● What this task involves
Extend the mailing-list thread on VAR stability below, writing the next part after its last sentence.

● Exercise passage
* * * * * * *

Incidentally the corresponding matrix for the example on page 15 is
singular. The algorithm that I have set out will only lead to systems with
a non-singular matrix.
I still don't see how a matrix generated in this way corresponds to a real
economic system. Of course you may have some other constraints in mind
that would make the generated system correspond to something more real.
John
On Saturday, 14 January 2012, Mark Leeds <markl...@gmail.com> wrote:
> Hi statquant2 and john: In the first chapter of Lutkepohl, it is shown
that stability f
> a VAR(p) is the same as
>
> det(I_k - A1z - .... Ap Z^p ) does not equal zero for z < 1.
>
> where I_k - A1z - ... Ap z^p is referred to as the reverse characteristic
polynomial.
>
> So, statquant2, given your A's, one way to do it but be would be to
check the roots of the
> polynomial implied by taking the determinant of the your polynomial.
>
> There's an example on pg 17 of lutkepohl if you have it. If you don't, I
can fax it to you
> over the weekend if you want it.
John C Frain
This should be reasonably straightforward. In the simplest case you wih to
draw a random complex number in the unit circle. This is best done in polar
coordinates.

* * * * * * *

● Data section
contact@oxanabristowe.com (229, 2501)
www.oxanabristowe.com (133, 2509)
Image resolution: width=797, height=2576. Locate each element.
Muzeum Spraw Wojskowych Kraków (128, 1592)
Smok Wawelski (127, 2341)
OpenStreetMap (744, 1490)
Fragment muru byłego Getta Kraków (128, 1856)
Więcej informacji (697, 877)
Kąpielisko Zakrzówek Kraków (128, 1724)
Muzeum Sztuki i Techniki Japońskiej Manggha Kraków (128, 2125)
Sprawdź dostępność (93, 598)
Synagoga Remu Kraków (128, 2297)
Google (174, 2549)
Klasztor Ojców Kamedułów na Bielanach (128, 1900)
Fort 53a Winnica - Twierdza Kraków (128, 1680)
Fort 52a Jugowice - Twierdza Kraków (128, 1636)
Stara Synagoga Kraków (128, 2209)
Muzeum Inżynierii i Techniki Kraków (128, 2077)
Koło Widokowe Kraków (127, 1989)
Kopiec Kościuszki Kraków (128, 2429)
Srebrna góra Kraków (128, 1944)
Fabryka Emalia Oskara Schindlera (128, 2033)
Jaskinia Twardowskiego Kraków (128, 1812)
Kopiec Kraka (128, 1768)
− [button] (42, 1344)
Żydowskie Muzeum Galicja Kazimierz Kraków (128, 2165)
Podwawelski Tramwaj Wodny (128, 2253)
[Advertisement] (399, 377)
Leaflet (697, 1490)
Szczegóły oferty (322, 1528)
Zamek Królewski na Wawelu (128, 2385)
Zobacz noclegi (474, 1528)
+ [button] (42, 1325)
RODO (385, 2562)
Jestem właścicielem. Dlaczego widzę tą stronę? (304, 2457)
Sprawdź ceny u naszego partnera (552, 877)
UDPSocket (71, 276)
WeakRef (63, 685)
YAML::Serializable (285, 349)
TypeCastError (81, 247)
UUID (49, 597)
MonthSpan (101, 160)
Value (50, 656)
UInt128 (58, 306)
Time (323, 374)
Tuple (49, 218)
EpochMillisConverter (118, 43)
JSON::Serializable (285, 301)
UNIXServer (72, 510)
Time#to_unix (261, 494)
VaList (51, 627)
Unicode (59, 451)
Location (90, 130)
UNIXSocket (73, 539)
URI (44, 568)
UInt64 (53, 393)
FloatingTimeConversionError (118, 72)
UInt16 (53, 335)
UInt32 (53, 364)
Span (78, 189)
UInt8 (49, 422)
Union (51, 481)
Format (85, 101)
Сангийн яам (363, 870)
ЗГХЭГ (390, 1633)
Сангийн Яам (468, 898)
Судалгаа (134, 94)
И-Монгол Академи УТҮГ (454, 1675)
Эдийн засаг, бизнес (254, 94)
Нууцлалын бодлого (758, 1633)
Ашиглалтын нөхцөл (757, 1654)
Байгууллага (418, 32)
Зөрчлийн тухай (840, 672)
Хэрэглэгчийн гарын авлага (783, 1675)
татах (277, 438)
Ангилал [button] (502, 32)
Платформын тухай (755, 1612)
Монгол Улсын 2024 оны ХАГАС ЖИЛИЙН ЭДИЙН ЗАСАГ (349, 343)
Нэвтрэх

* * * * * * *

● Reply
If r is a random mumber on (0,1) and theta a random number on (0, 2 Pi)
then if x=r cos(theta) and y= r sin(theta), x + i y is inside the unit
circle. As such roots come in conjugate pairs a second is x-iy. If you
then need an odd number of roots the final can simply be a random number on
(0,1). You do not need to use a uniform distribution but can use any
distribution on the required intervals or restrain more or the eigenvalues
to be real.
John
On Sunday, 15 January 2012, Mark Leeds <markl...@gmail.com> wrote:
> hi john. I think I follow you. but , in your algorithm, it is
straightforward to
> generate a set of eigenvalues with modulus less than 1 ? thanks.